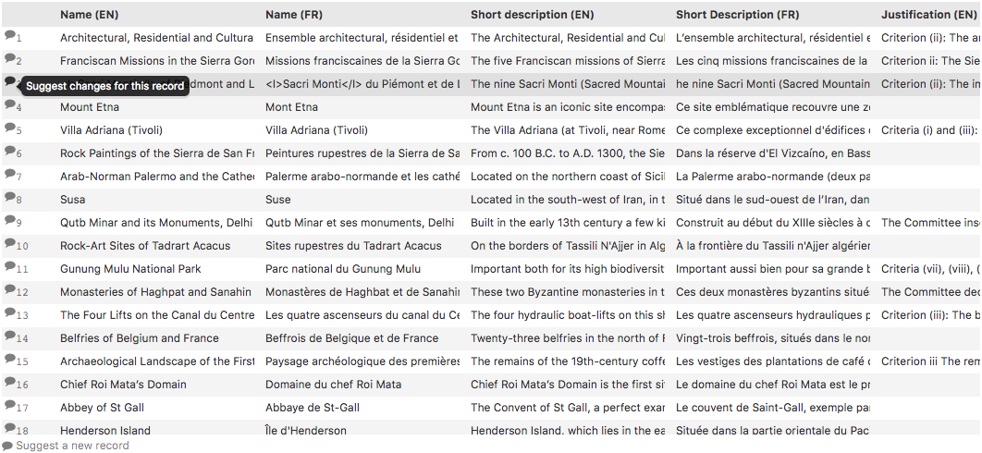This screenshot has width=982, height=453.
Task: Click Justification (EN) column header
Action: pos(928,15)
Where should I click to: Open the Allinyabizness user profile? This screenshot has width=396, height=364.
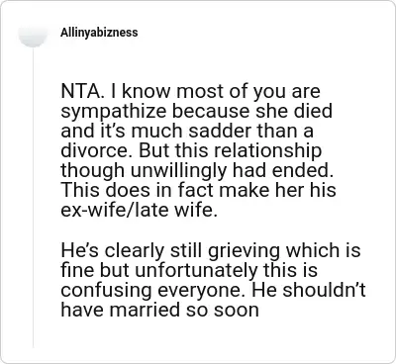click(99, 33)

□ □ □

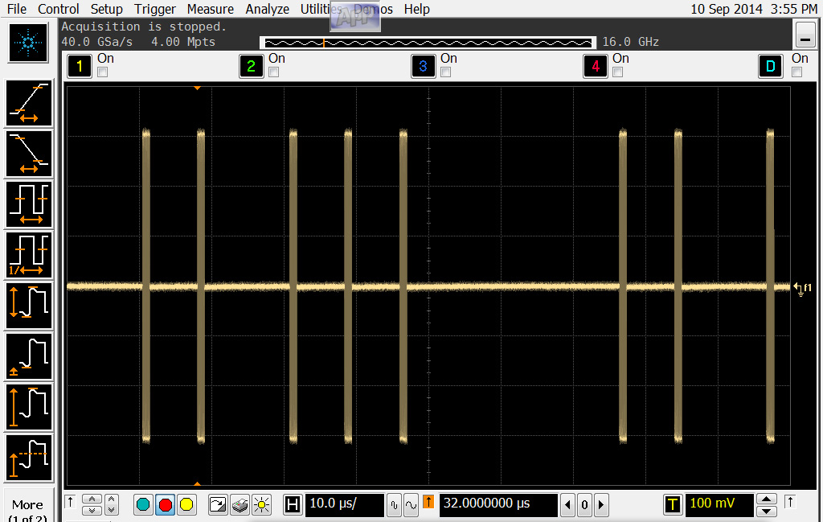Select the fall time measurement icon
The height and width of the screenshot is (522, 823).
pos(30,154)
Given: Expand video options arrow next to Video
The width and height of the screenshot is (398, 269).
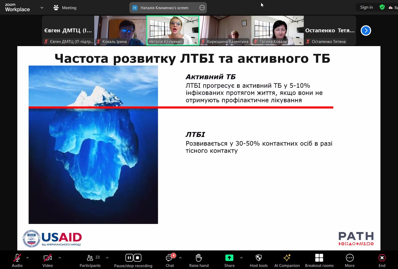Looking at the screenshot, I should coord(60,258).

□ □ □

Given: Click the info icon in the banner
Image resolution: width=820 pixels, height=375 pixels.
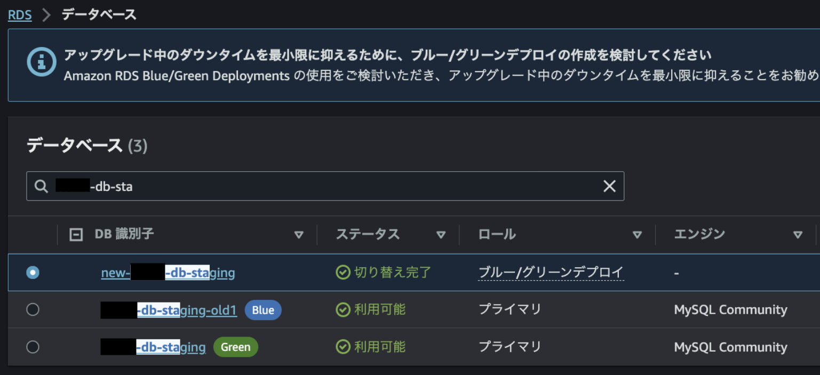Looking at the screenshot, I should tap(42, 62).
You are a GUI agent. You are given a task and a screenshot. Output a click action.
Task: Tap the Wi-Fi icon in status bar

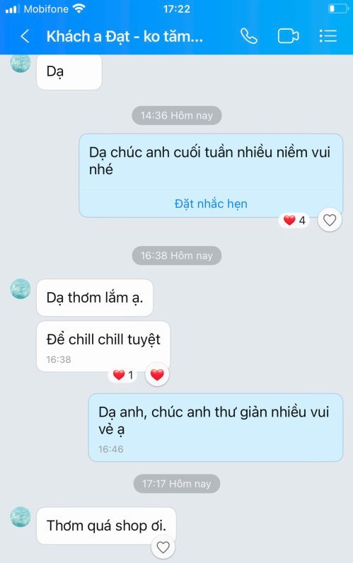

□ □ □

* [Problem to solve] Without the pictures, set down the lines above from the line with "Image resolution: width=820" up to and including the line with "Task: Tap the Wi-Fi icon in status bar" exactly as they stand.

* [Exercise solution]
Image resolution: width=820 pixels, height=375 pixels.
Looking at the screenshot, I should tap(42, 62).
You are a GUI agent. You are given a task and a screenshot. Output a click action.
Task: Tap the Wi-Fi icon in status bar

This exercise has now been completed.